As compared to these provisions for the appointment of Public Prosecutors, Additional Public Prosecutors and Special Public Prosecutors, there is no qualification laid down for the appointment of Assistant Public Prosecutors under Section 25 whether by the Central or the State Government. There is neither a State Cadre nor a panel of Assistant Public Prosecutors prepared by the District Magistrate. Any person and even a police officer not below the rank of Inspector and not concerned with the investigation of the offence concerned can be appointed as an Assistant Public Prosecutor. There is no restriction under Section 25 further that the Assistant Public Prosecutor must be appointed to conduct prosecutions in general and that he should not be appointed to conduct a case or class of cases.

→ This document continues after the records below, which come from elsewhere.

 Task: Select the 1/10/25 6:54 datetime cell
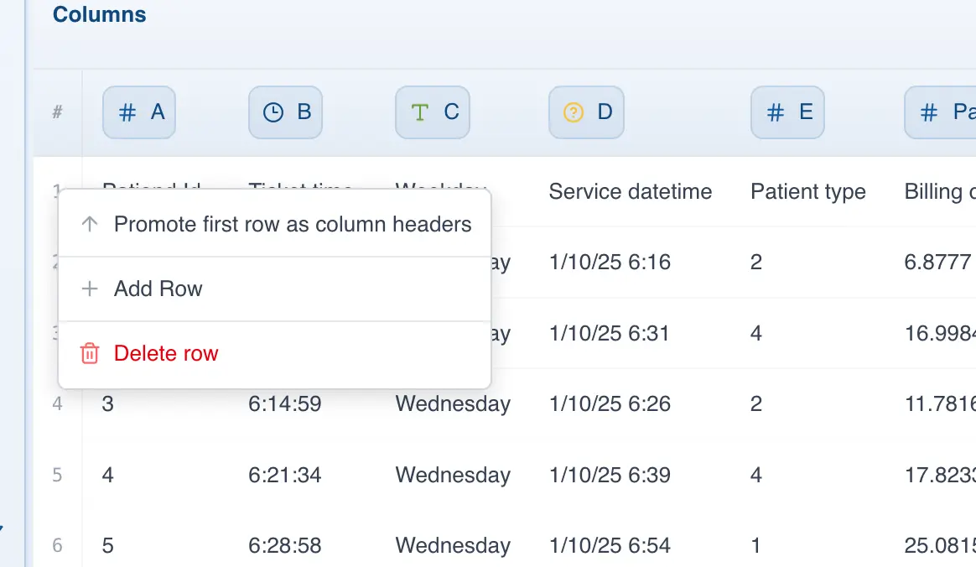coord(610,546)
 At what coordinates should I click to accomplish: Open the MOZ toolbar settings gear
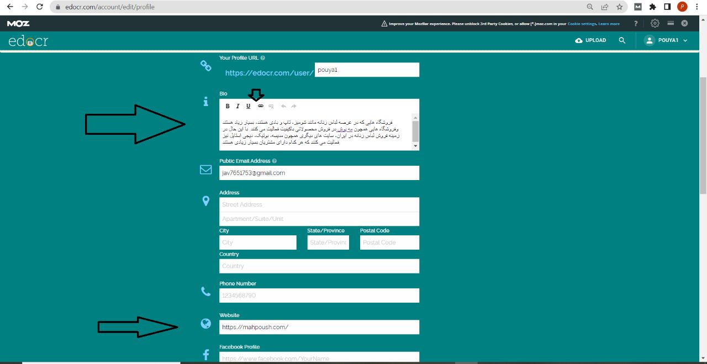(655, 23)
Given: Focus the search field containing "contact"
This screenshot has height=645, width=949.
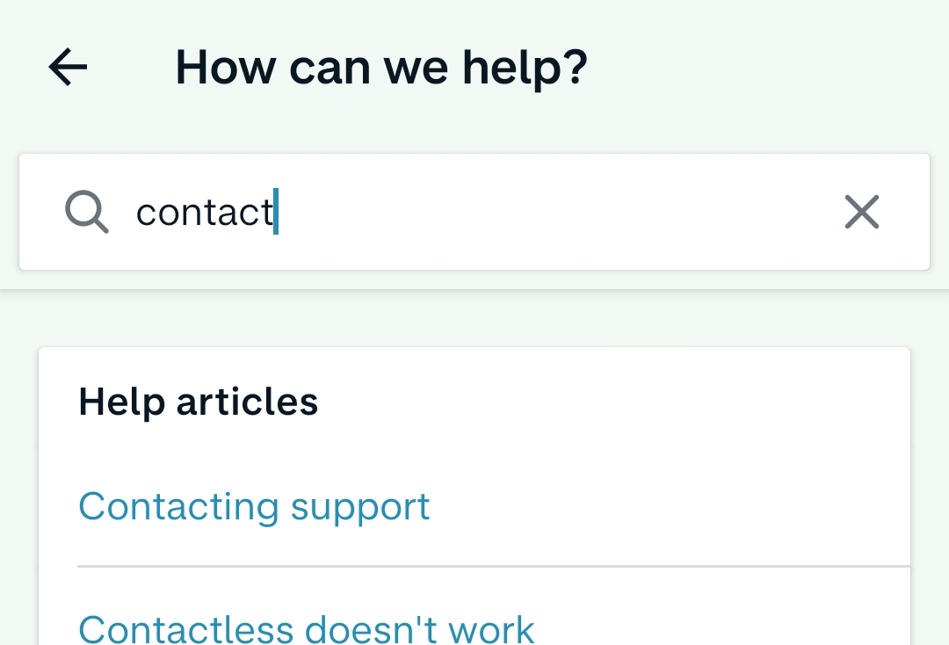Looking at the screenshot, I should pos(475,213).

7. The Appointment Rules provide for the appointment and payment of fees to Public Prosecutors and Additional Public Prosecutors appointed by the State Government whereas the Conduct Rules provide for the appointment and payment of fees to Special Public Prosecutors appointed at the instance of the State or the private party. The Conduct Rules also lay down the procedure for, the circumstances in which and the conditions on which the Special Public Prosecutors are appointed by the State at its instance and at the instance of a private party. Rules 18, 20 and 22 of the said Rules are particularly noteworthy in this connection. We will deal with them in details a little later. Suffice it to point out here that Rule 22 which deals with the engagement of Special Public Prosecutor at the request of a private party lays down a condition that in such cases his fees are to be borne by the party. The Rules made by the Central Government in this behalf are not before us nor is any appointment of Special Public Prosecutor by the Central Government under challenge before us. It is therefore not necessary to consider them here.

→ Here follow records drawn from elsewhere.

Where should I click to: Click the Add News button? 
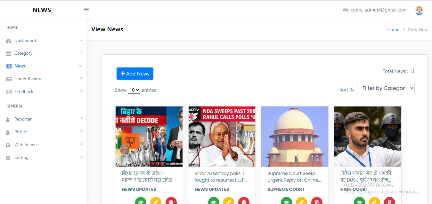point(135,74)
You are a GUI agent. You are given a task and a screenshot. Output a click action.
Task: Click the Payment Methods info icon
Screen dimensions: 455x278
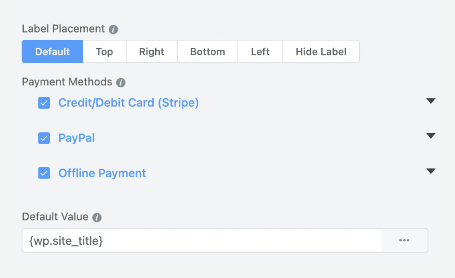121,83
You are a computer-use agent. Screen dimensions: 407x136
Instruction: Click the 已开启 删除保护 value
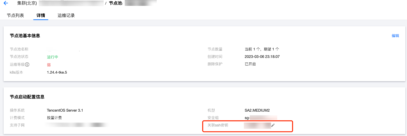coord(250,64)
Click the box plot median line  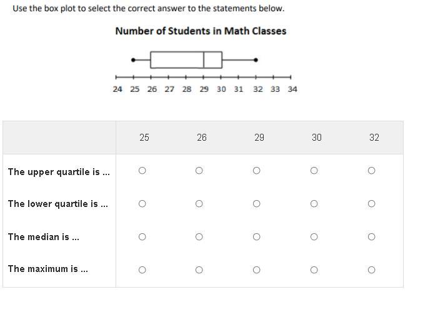[x=204, y=60]
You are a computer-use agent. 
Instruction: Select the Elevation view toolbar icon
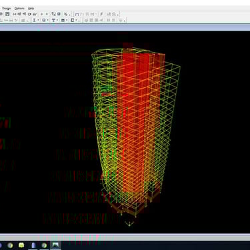(24, 14)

8. We may now deal with the contentions raised before us. The first contention is that neither Section 24(8) nor Section 25(1) lay down any guidelines for the appointment of Special Public Prosecutor or Assistant Public Prosecutor for a particular case or class of cases. We will proceed on the assumption that this is so. However we fail to understand as to how this contention can be raised on behalf of the accused. The petitioners applicants before us are the accused in the respective cases and none of them is a complainant. The accused cannot claim a right that the prosecution against him be conducted by a particular prosecutor and not by any other. The contention, if at all can be raised only by a complainant whose request to conduct the prosecution by a lawyer of his choice is rejected. It however appears, that this contention is raised on behalf of the accused on the presumption that whenever a Special Public Prosecutor is appointed whether by the State or at the instance of a private party, a fair trial is denied to the accused. This is particularly so in the latter case where, it is contended, the prosecutor is; bound to identify himself with the complainant and try to secure conviction by any means, fair or foul. The conduct of the prosecution may not be impartial and circumstances favourable to the accused and unfavourable to the complainant may not be placed before the Court.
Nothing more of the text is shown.